What the task asks » The lines to copy run from the one containing "This screenshot has height=784, width=1568." to the end of the listing. Please write them out exactly, minus the pictures.

***

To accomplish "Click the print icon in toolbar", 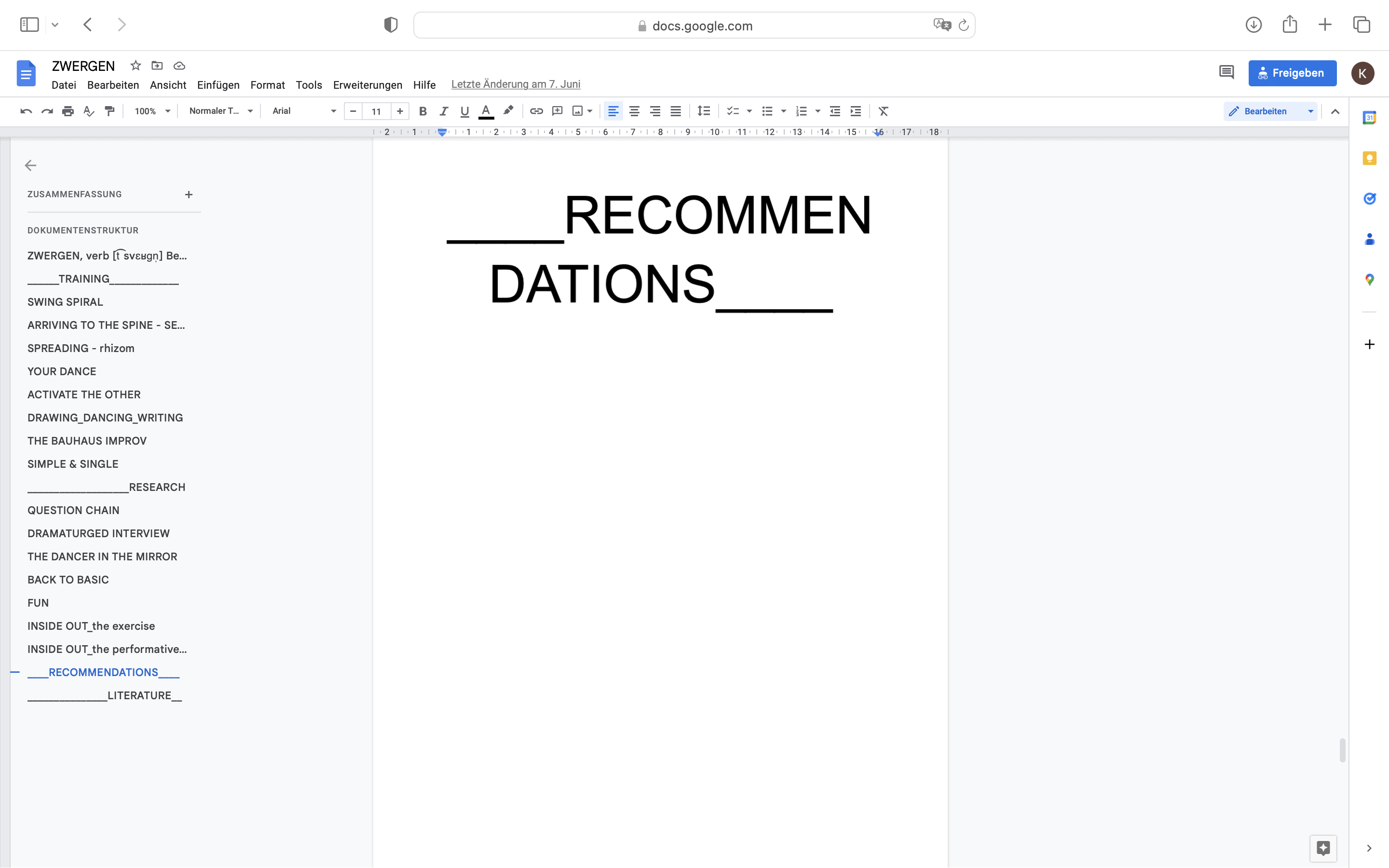I will pyautogui.click(x=68, y=111).
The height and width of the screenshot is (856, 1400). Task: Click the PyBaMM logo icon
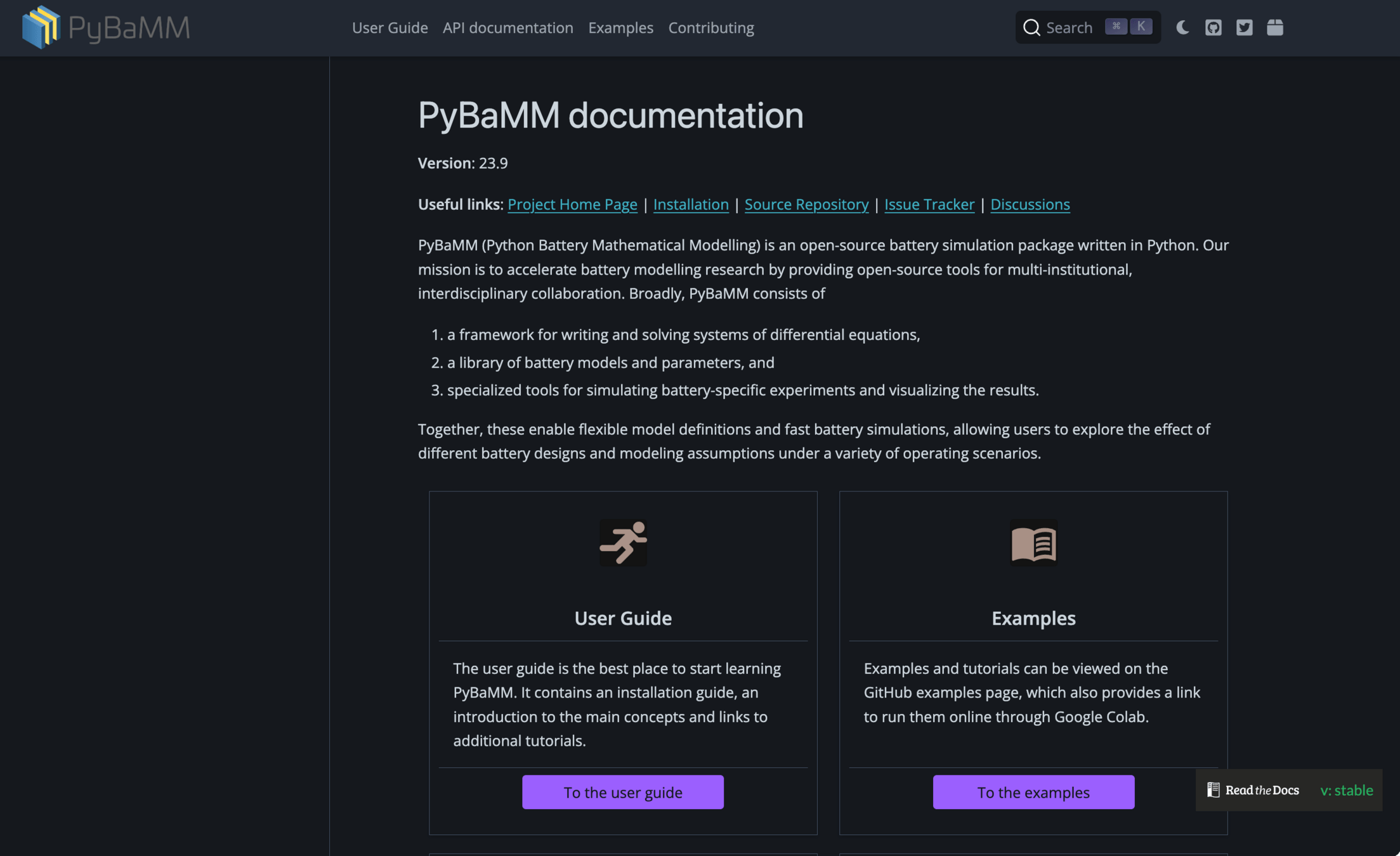pyautogui.click(x=41, y=27)
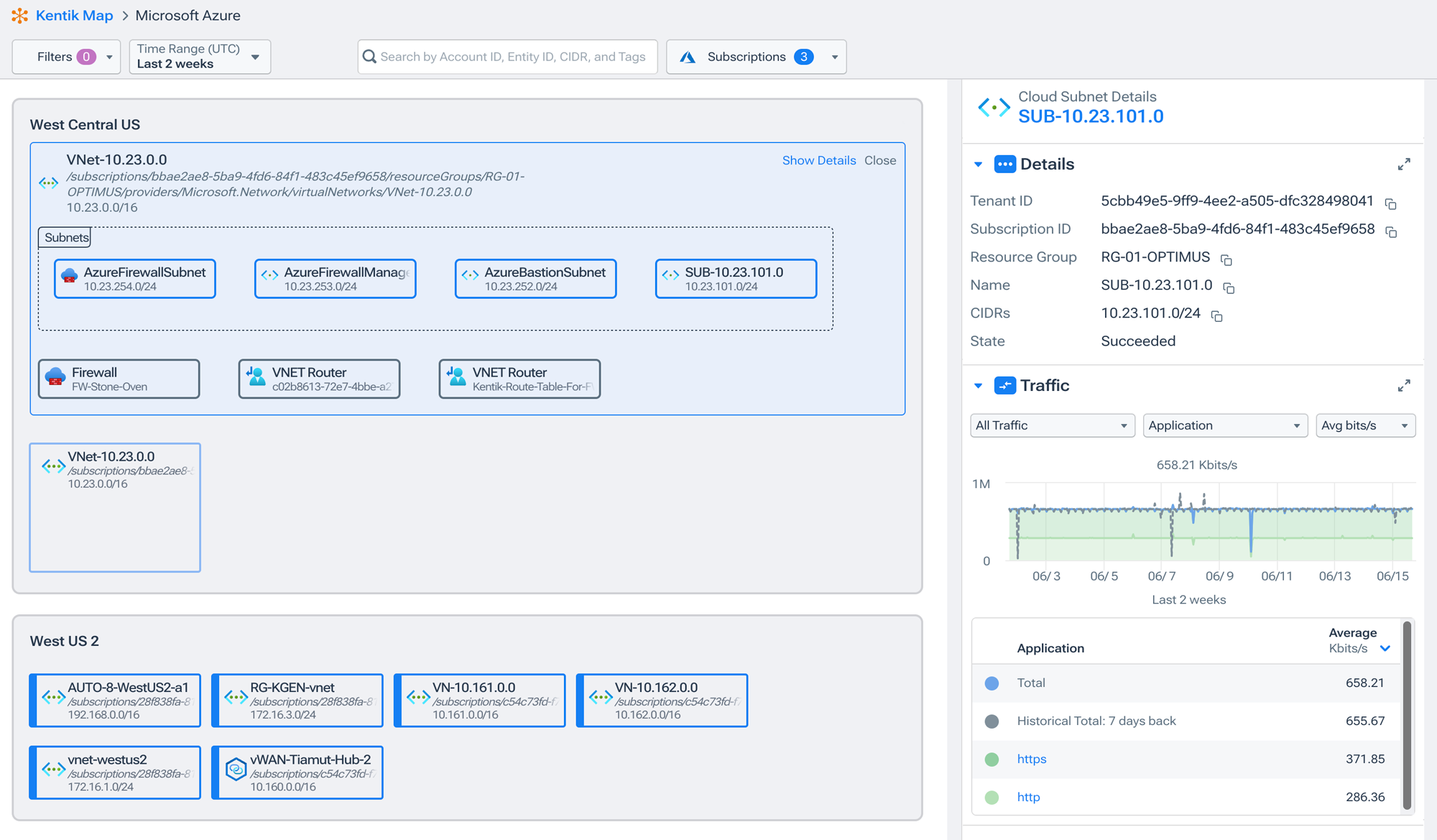This screenshot has height=840, width=1437.
Task: Click Show Details for VNet-10.23.0.0
Action: pos(819,160)
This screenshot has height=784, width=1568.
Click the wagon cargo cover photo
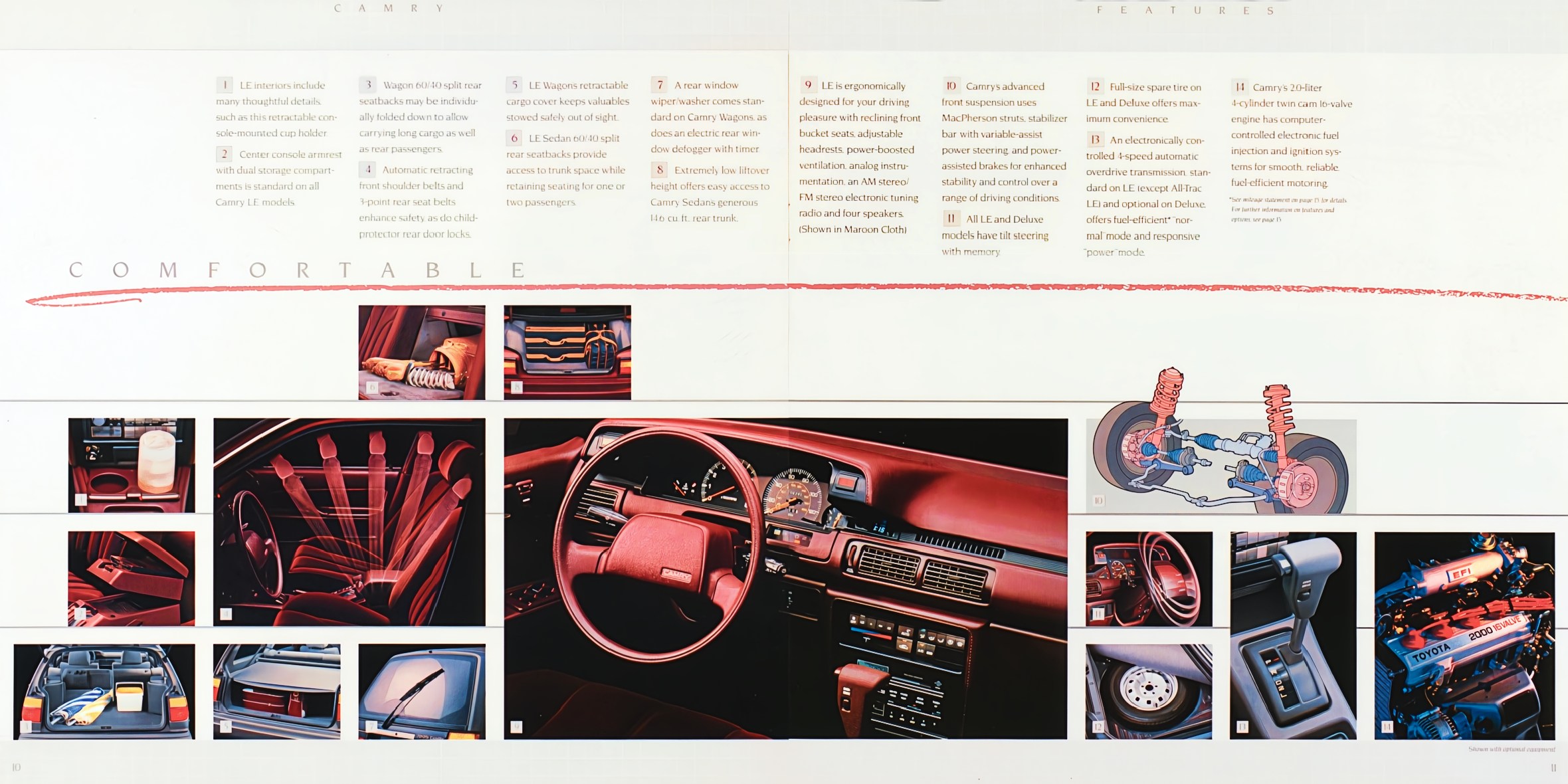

***

Exercise result »
This screenshot has height=784, width=1568.
Click the wagon cargo cover photo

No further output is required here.